Its a pin
Is this a skewer?
For whatever it may be worth these are my thoughts. First a skewer is higher valued piece inline with a lower value piece. The higher rated piece being attacked, must move sacrificing the other piece, or exchange at a loss. A pin is the opposite. The lower value piece is in front of a higher value piece and is unable to move without greater loss/ illegal in the case of a king. However the entire point of pinning a piece, is to make sure it does not move. What is taking place with 26 . .... Qh1+ you are making sure (forcing) the Knight to move. This is the exact opposite of a pin. Three tactics come to mind which are to me somewhat similar, Attraction, Decoy, and Deflection.

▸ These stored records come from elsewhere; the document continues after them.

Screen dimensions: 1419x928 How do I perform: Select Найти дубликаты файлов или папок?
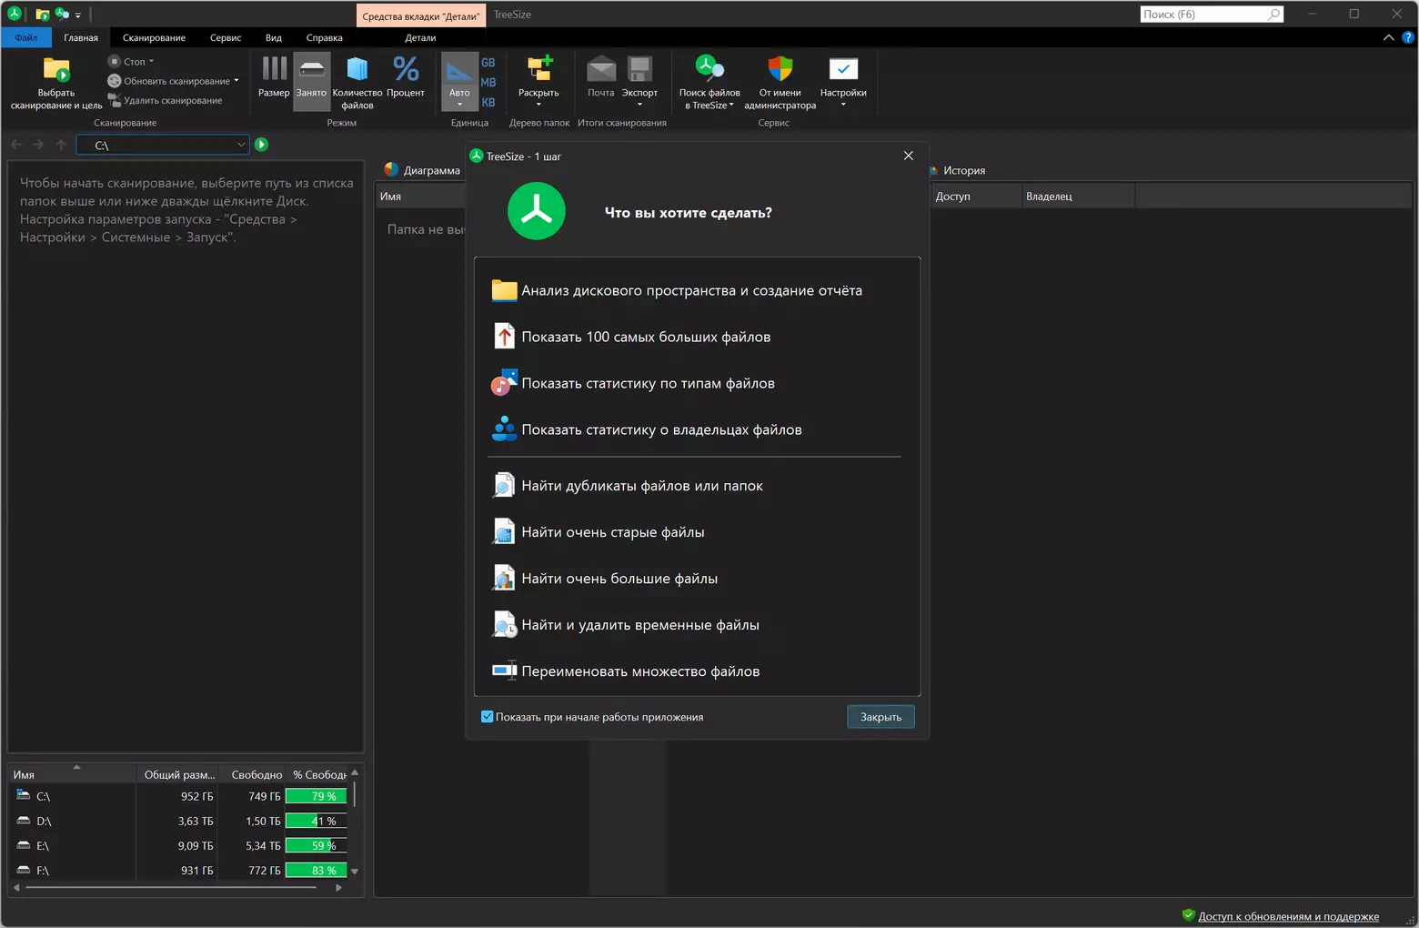641,487
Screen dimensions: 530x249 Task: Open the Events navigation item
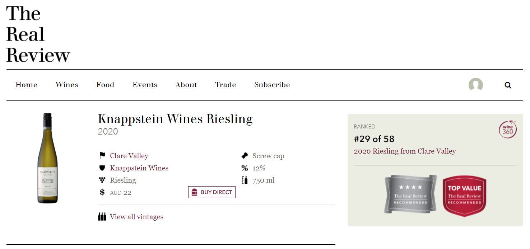tap(145, 85)
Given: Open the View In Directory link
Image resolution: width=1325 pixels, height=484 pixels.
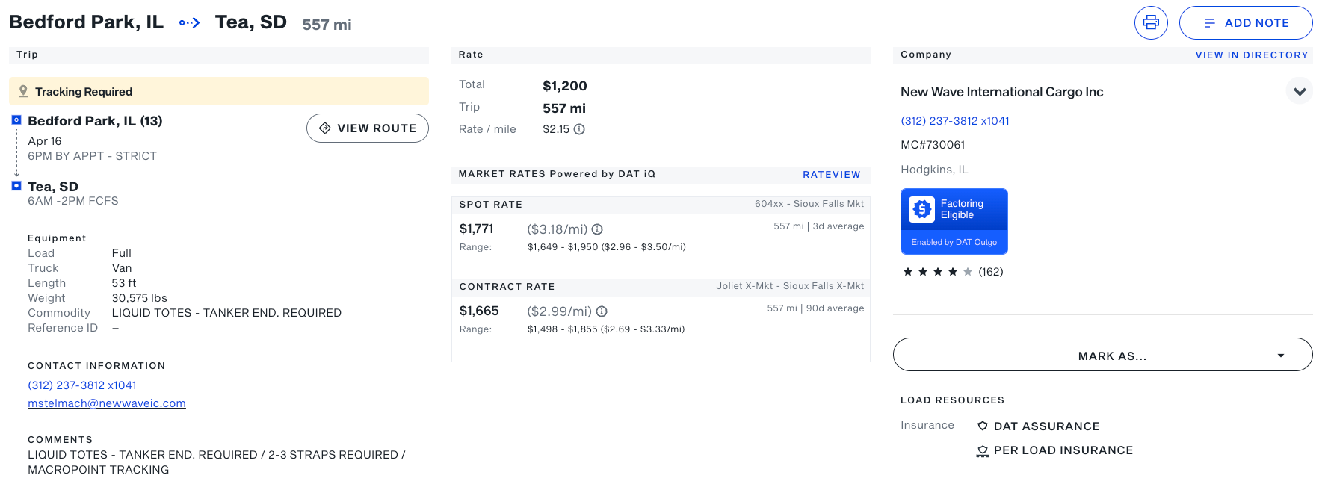Looking at the screenshot, I should click(x=1252, y=55).
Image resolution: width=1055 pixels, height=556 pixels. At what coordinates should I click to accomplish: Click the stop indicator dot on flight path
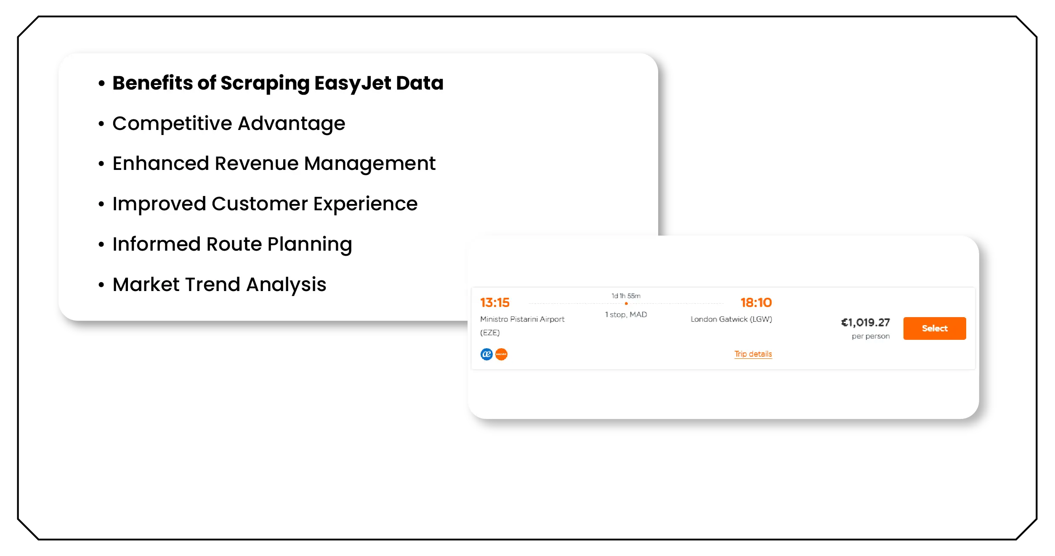625,302
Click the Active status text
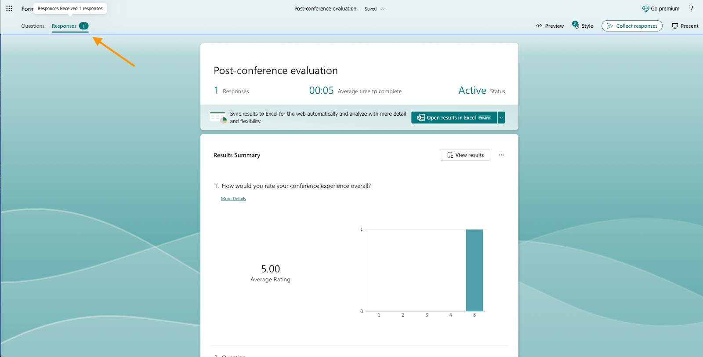The height and width of the screenshot is (357, 703). coord(472,91)
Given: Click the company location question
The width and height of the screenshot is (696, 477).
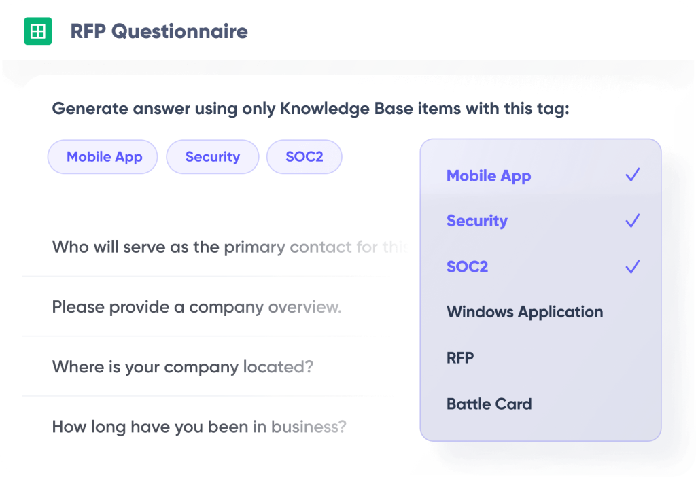Looking at the screenshot, I should 182,366.
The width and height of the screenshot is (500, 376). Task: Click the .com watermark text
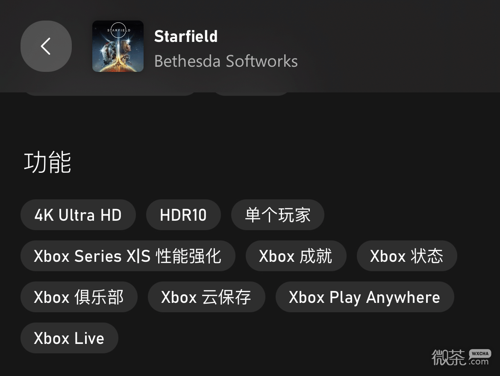click(479, 362)
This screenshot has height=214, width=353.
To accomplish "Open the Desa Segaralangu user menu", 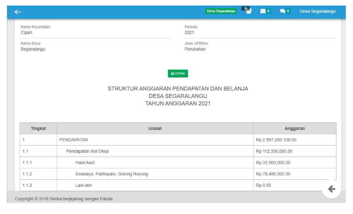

Deflection by my reading appears to more so coincide better than the other two, with what is taking place in your example.
Something you may wish to read by @blueemu in a thread talking about all three.

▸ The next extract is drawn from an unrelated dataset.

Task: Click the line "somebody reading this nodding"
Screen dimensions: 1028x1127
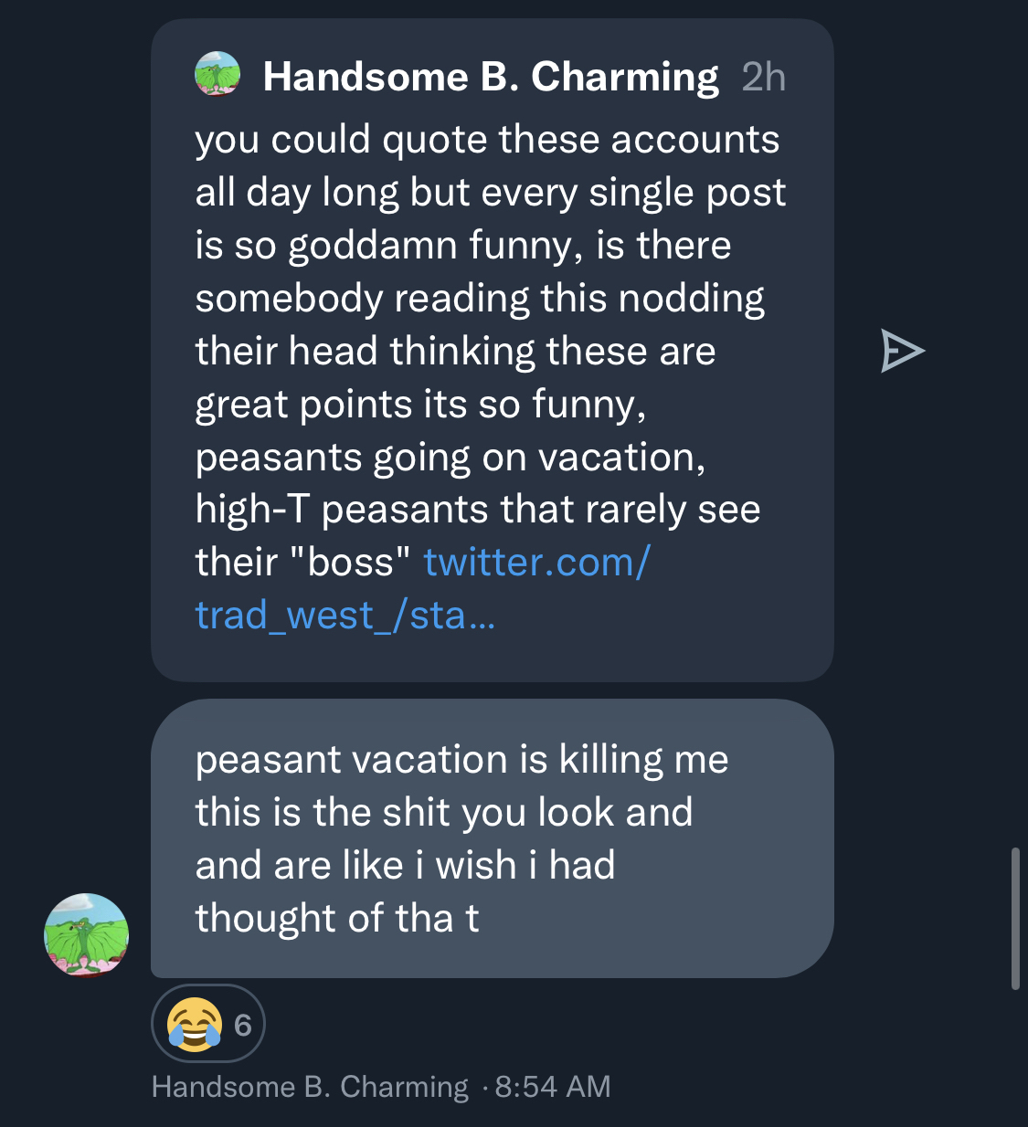Action: pos(479,299)
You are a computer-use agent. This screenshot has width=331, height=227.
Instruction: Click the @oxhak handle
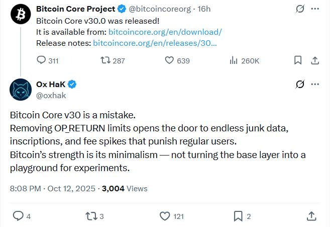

https://www.chess.com/forum/view/general/whats-the-difference-of-a-decoy-attraction-and-deflection#:~:text=With%20Decoying%2C%20the%20focus%20is,of%20protection)%20can%20be%20attacked.&text=Thanks%20for%20the%20correction%20%40blueemu.
In this situation, unlike a normal skewer, the lower-value piece was forced to move, causing the higher-value piece behind it to be captured. A similar situation came up while I was playing chess.